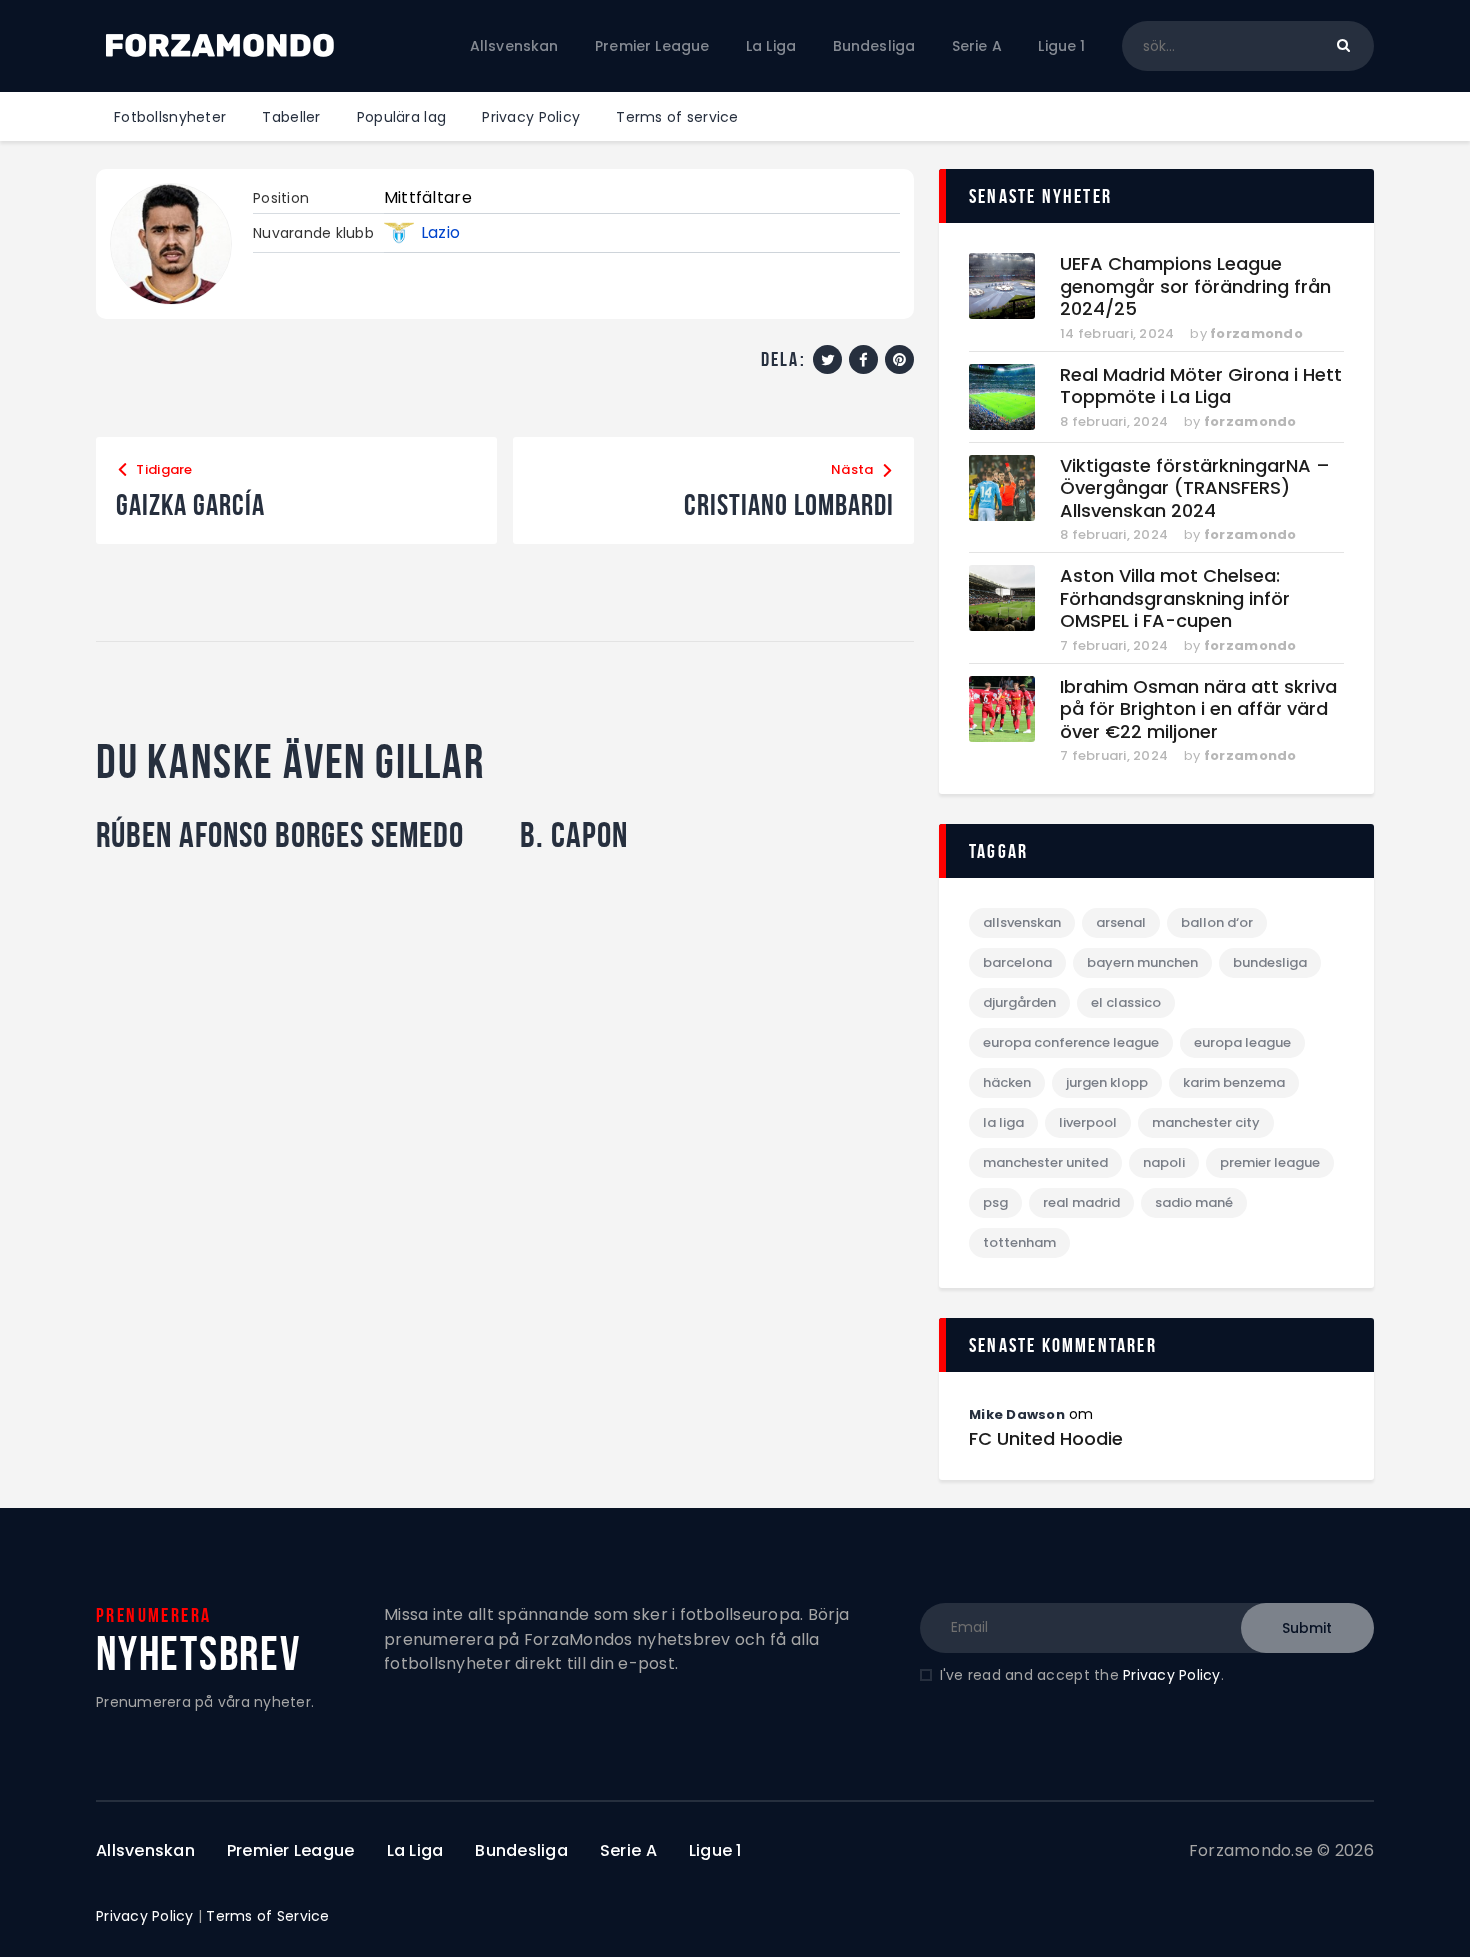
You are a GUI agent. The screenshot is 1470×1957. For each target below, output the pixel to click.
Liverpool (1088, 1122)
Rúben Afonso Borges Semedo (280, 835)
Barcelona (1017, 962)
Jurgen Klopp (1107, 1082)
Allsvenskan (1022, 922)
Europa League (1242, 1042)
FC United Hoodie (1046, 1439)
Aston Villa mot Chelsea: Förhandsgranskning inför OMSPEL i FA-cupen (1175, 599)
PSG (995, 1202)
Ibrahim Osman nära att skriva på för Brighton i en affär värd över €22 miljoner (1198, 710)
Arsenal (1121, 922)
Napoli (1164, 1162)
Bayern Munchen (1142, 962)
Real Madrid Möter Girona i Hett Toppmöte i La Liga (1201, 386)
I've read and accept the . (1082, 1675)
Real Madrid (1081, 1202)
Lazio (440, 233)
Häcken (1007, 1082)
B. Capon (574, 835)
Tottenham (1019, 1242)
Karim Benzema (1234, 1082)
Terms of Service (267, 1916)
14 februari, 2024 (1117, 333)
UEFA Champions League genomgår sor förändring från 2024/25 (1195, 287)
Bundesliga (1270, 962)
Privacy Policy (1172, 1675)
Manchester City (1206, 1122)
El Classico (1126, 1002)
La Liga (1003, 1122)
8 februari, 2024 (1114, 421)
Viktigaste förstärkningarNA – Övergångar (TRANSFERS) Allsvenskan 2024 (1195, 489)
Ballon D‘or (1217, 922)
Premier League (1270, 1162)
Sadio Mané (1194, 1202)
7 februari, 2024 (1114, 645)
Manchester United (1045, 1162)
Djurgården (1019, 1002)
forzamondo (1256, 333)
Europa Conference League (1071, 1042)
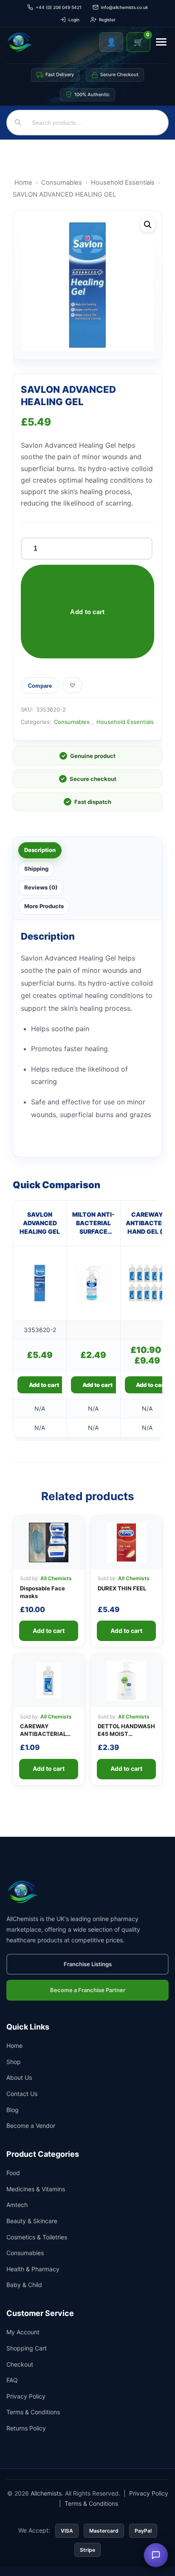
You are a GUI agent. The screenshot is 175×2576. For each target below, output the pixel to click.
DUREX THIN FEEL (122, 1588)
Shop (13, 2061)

------------------------------------------------

→ **Exercise goal**: Without the pictures, return the whole of the data exactly as given.

→ **Task answer**:
You are a GUI agent. The screenshot is 1470×1957. For each target below, output the pixel to click.
Liverpool (1088, 1122)
Rúben Afonso Borges Semedo (280, 835)
Barcelona (1017, 962)
Jurgen Klopp (1107, 1082)
Allsvenskan (1022, 922)
Europa League (1242, 1042)
FC United Hoodie (1046, 1439)
Aston Villa mot Chelsea: Förhandsgranskning inför OMSPEL i FA-cupen (1175, 599)
PSG (995, 1202)
Ibrahim Osman nära att skriva på för Brighton i en affär värd över €22 miljoner (1198, 710)
Arsenal (1121, 922)
Napoli (1164, 1162)
Bayern Munchen (1142, 962)
Real Madrid Möter Girona i Hett Toppmöte i La Liga (1201, 386)
I've read and accept the . (1082, 1675)
Real Madrid (1081, 1202)
Lazio (440, 233)
Häcken (1007, 1082)
B. Capon (574, 835)
Tottenham (1019, 1242)
Karim Benzema (1234, 1082)
Terms of Service (267, 1916)
14 februari, 2024 (1117, 333)
UEFA Champions League genomgår sor förändring från 2024/25 (1195, 287)
Bundesliga (1270, 962)
Privacy Policy (1172, 1675)
Manchester City (1206, 1122)
El Classico (1126, 1002)
La Liga (1003, 1122)
8 februari, 2024 (1114, 421)
Viktigaste förstärkningarNA – Övergångar (TRANSFERS) Allsvenskan 2024 (1195, 489)
Ballon D‘or (1217, 922)
Premier League (1270, 1162)
Sadio Mané (1194, 1202)
7 februari, 2024 (1114, 645)
Manchester United (1045, 1162)
Djurgården (1019, 1002)
forzamondo (1256, 333)
Europa Conference League (1071, 1042)
You are a GUI agent. The screenshot is 175×2576. For each target below, output the pixel to click.
DUREX THIN FEEL (122, 1588)
Shop (13, 2061)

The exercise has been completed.